Lessons learned whilst working with Microsoft Fabric – Part 2: Power BI and Semantic Modelling

In part 1 of our initial lessons learned in Fabric blog, we looked at Data Engineering components. Our transformed dimensions and fact tables are now stored in Delta Parquet format within the Fabric Gold Lakehouse.

Now its time to look at what we can do with the Power BI Fabric functionality. Lets build our Semantic model and Reports.

The Semantic Model

Previously, the semantic model was created in Power BI Desktop. We could then create another desktop file and connect to the semantic model that had been published to the power BI Service.

With Fabric. You create the semantic model in the Fabric workspace.

We are going to use Direct Lake connection to the Delta Parquet files. As a consequence we don’t need to create dataflows. Lets look at how this looked previously.

Without the SQL DB, with Power BI Premium. Data flows can get complex, as usually the transformations happen within the SQL database. Here they are used to simply store the data centrally before being imported into the semantic model.

You can use the data flows in multiple semantic models. For example, your date dimension could be reused in many models.

Now, we are looking at the following logic.

As a consequence, this project has been simplified to Delta Parquet and Semantic model.

In the Lakehouse, go to SQL analytics endpoint

At the bottom of the screen we have a model view. This is the Default Model view

This takes us to the Semantic Model. However, when trying to update the default model we get hit with errors

After looking at some of these issues online, it would appear that currently the ‘default’ semantic model is quite glitchy and many people are having issues with it.

People are using work arounds by creating their own semantic models rather than using the default semantic model. So currently, the default is left alone and a new semantic model is created.

Back in the Lakehouse

Choose New Semantic Model

And work in the same way as you would within your Power BI desktop file. Note that we don’t have to publish. The model auto saves.

And you can then commit your model changes to your GIT repository. Eventually creating versions of your model.  You can quickly create a new report in Fabric to check your DAX as you go.  This is a real change from how we used to work. Where the power BI PBIX file was simply a black box file, with no opportunities to store the code in GIT.

Notice the connections on each object

Direct Lake. Power BI directly connects to the Delta Parquet file. Just like Power BI, the file is a columnar data store, and we do not lose any DAX functionality.

Power BI Reporting

As we have seen. You can create reports directly in Fabric. A big question is, is Power BI desktop still the best thing to use?

Again I think the answer to this question is definitely yes. Although the Fabric reports can be good for quick data model testing.

  • Desktop allows for Offline development
  • Power BI Desktop can be more responsive that working on the cloud
  • Power BI reporting allows for better version control.
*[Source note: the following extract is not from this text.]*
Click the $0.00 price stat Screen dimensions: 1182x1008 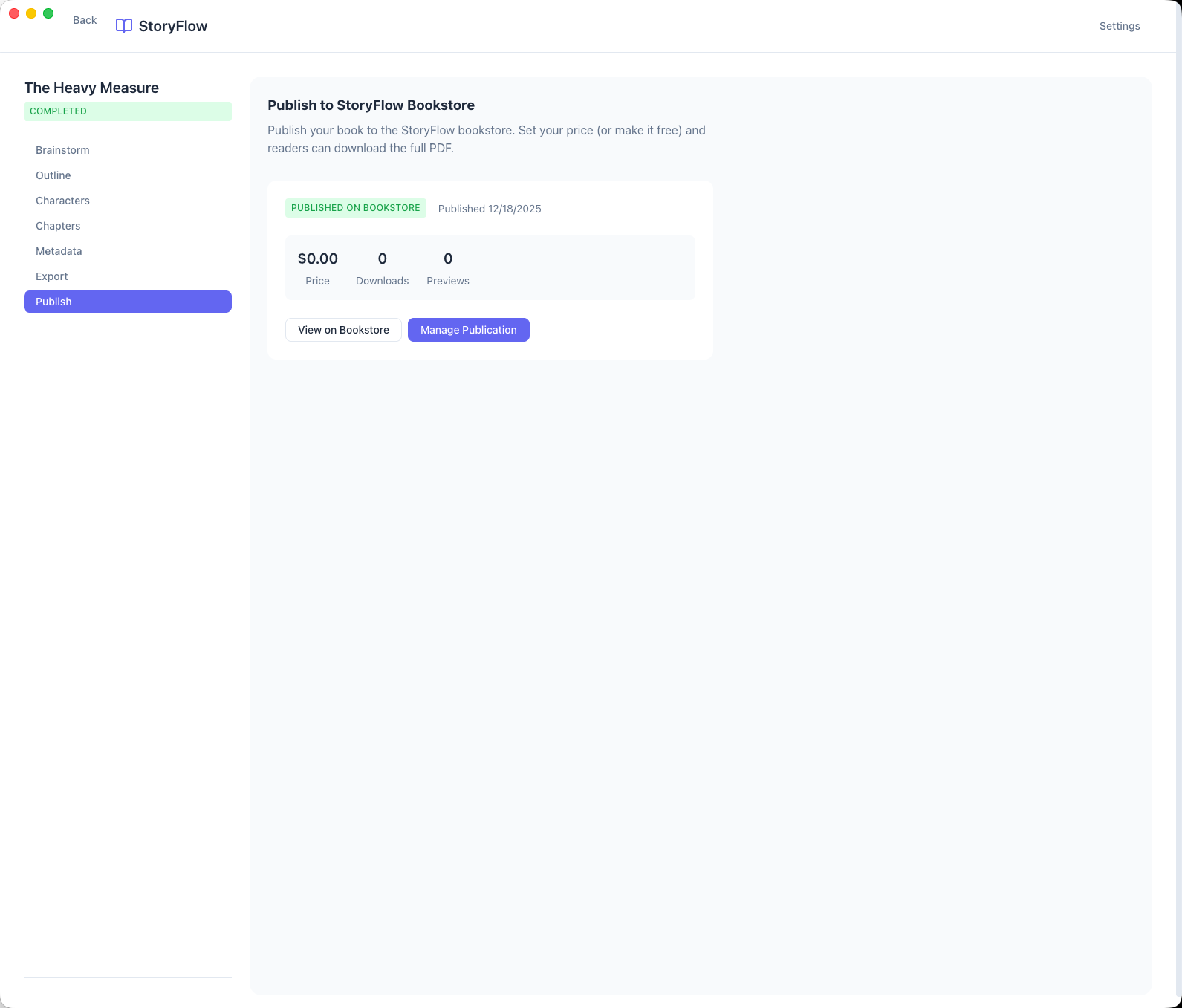point(317,259)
You can save locally and publish to the service when ready.
  • Desktop integration with other external tools and services
  • Desktop provides more options and flexibility that reporting within Fabric.

With this in mind. Another update we can take advantage of is the Power BI PBIP (Project) desktop files. PBIP allows for version control and collaboration. Finally, Our Power BI files are broken up and code can be stored in out GIT repositories.
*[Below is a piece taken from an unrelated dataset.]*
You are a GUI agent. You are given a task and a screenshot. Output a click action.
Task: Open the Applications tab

PBIP (the Power BI Project File)

Get Data

In Power BI Desktop you can access your Power BI semantic models

Create reports from the Semantic model(s) in Fabric.

Create the Power BI Project (PBIP)

Instead of simply saving as a pbix (black box) file, Save as a project file and see how this can really change how you work. We should see benefits like:

  • Items are stored in JSON format instead of being unreadable in one file
  • JSON text files are readable and contain the semantic model and report meta data
  • Source Control. Finally real source control for Power BI
  • Amendable by more than one person at a time
  • The possibility of using (CI/CD) Continuous Integration and Continuous Delivery with Power BI

Saving as a project is (Currently) in preview so lets turn it on.
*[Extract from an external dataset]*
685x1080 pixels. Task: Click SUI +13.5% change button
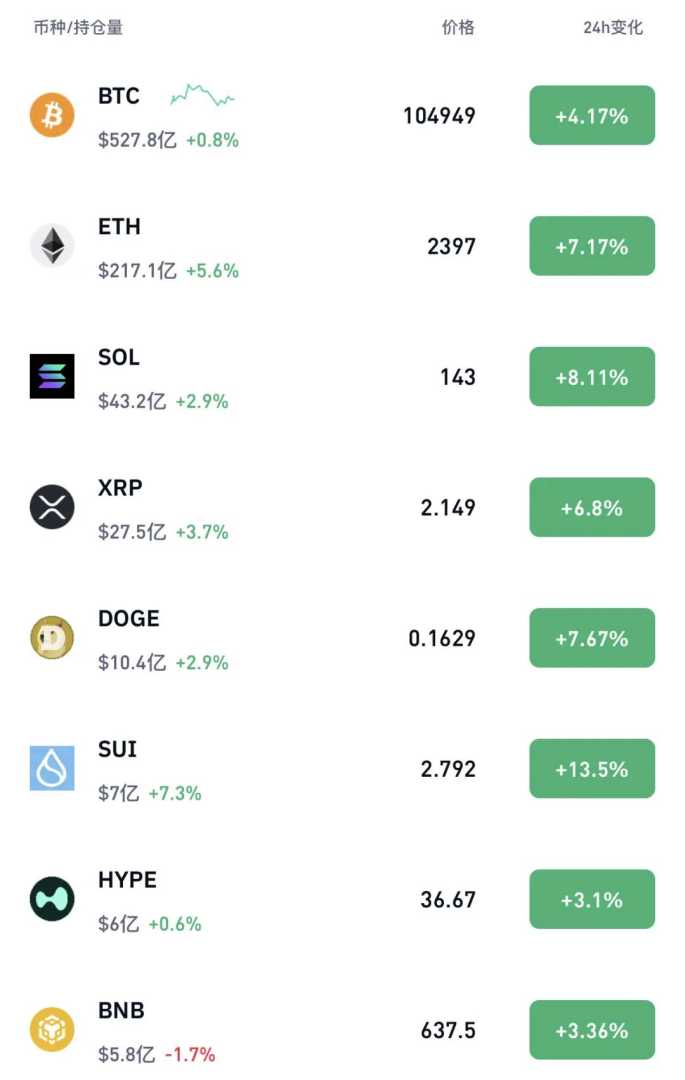[592, 769]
Options and Settings / Options

And now we can Save as report.pbip

After saving, the project is stated in the title.  Lets have a look at what has been created in Explorer

The main project file

The reporting folder

The objects within the reporting folder.

For the initial test. The pbip was save to One Drive. It needs to get added into Devops so it can be added into the full source control process along with all the Fabric code.

Azure DevOps: build pipelines for continuous integration

Ensure Fabric is already connected to Azure Devops And cloned to a local drive.

Add a powerbi folder in the local repository and all the Power BI Objects are moved here.

PBIP is in local but not yet in the cloud.

Git Bash is installed locally to work with https://git-scm.com/downloads

Using GIT Bash you can push the powerBI files up to the central repository by creating a new branch to work on

Add and commit the changes. Then Push to the cloud

Back in DevOps

We can see the Power BI Items. If you have pushed to a branch, you can then create a pull request to pull the new power BI files over into main.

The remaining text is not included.